Waar begon de industriële revolutie?

De industriële revolutie begon in 1760 en duurde tot ongeveer 1840. Het was een periode die gekenmerkt werd door een overgang naar een nieuw productieproces. De periode werd gekenmerkt door een overgang van het gebruik van handen in productie naar het gebruik van machines, toenemend gebruik van stoomkracht, efficiënte ijzerproductieprocessen en de introductie van werktuigmachines. Tijdens de Industriële Revolutie was textiel de dominante industrie en ook de eerste om deze ontwikkelde gereedschappen en productiemiddelen te gebruiken. Het markeerde een belangrijk keerpunt in de geschiedenis, waarbij bijna elk aspect van het dagelijks leven werd beïnvloed. De bevolking en het inkomen begonnen gestage groei te vertonen en de levensstandaard nam gestaag toe. Maar waar begon de industriële revolutie? En waarom is het daar begonnen?

Start van de industriële revolutie

Historici hebben de industriële revolutie in twee delen verdeeld; de eerste industriële revolutie die duurde van het midden van de 18e eeuw tot ongeveer 1830 en de tweede industriële revolutie die duurde vanaf het midden van de 19e eeuw (of zelfs het begin van de 20e eeuw). De industriële revolutie begon in Groot-Brittannië met veel van de technische innovaties die van Britse oorsprong zijn. Tegen de tijd dat dit begon, was Groot-Brittannië de leidende commerciële natie en controleerde verschillende handelsimperiums over de hele wereld, waaronder Noord-Amerika en Afrika. Het had ook grote politieke invloed op het Indiase subcontinent door de Oost-Indische Compagnie. Britse invloed in combinatie met enkele andere factoren leidde tot de start van de Industriële Revolutie.

Waarom begon de industriële revolutie in Groot-Brittannië?

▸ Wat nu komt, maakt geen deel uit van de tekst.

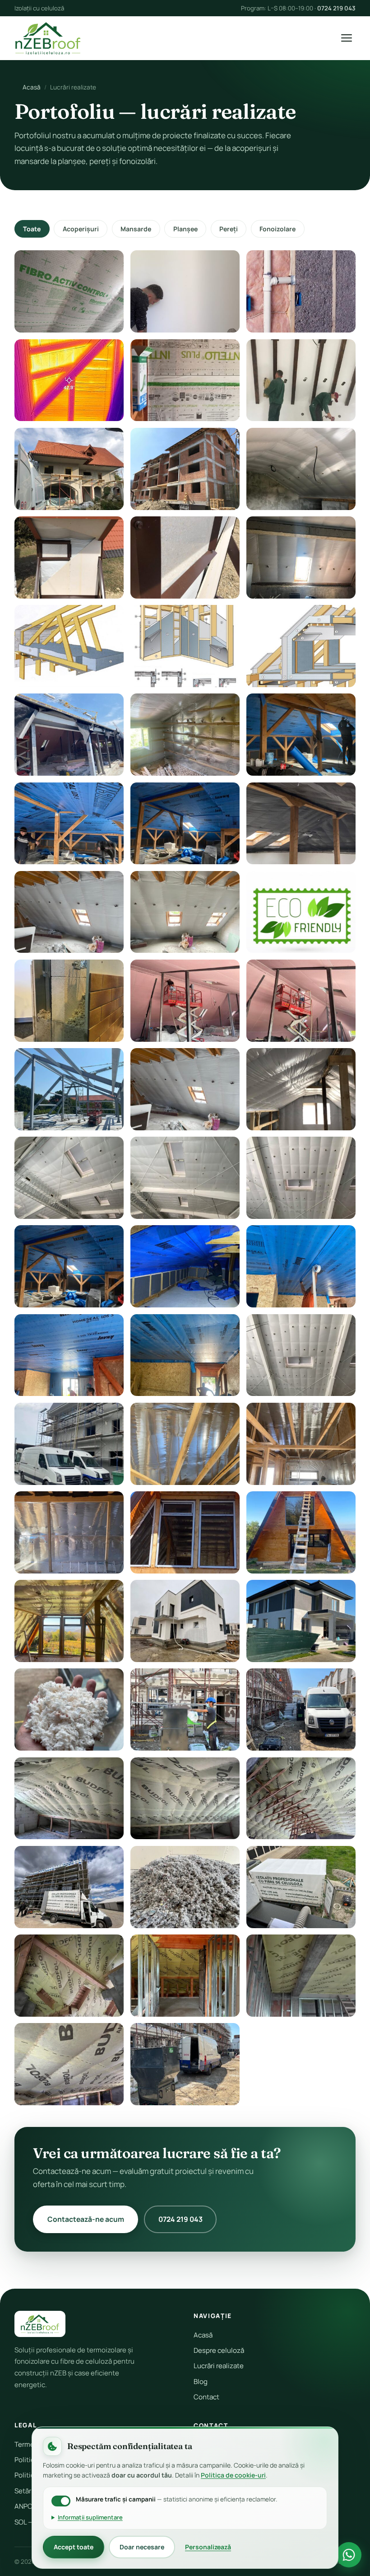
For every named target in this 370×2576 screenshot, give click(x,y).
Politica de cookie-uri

Er is geen enkele reden waarom de industriële revolutie begon in Engeland. De revolutie kwam voort uit een aantal processen die zich in de loop van de tijd hadden opgebouwd. Deze factoren omvatten de beschikbaarheid van natuurlijke hulpbronnen, bevolkingsgroei, vrede en welvaart, innovatie en verlichting. Sommige van deze factoren worden hieronder besproken.

Beschikbaarheid van natuurlijke hulpbronnen: het eiland Groot-Brittannië is rijk aan natuurlijke hulpbronnen zoals ijzer en steenkool die van vitaal belang waren voor de industriële revolutie. De afzettingen van steenkool en ijzer waren essentieel voor de ontwikkeling van nieuwe machines. IJzer was het belangrijkste materiaal dat werd gebruikt bij het maken van machines, terwijl steenkool werd gebruikt om de stoommachines van stroom te voorzien. Omdat de Britten geen ijzer en steenkool hoefden in te voeren, had de economie geen tekort.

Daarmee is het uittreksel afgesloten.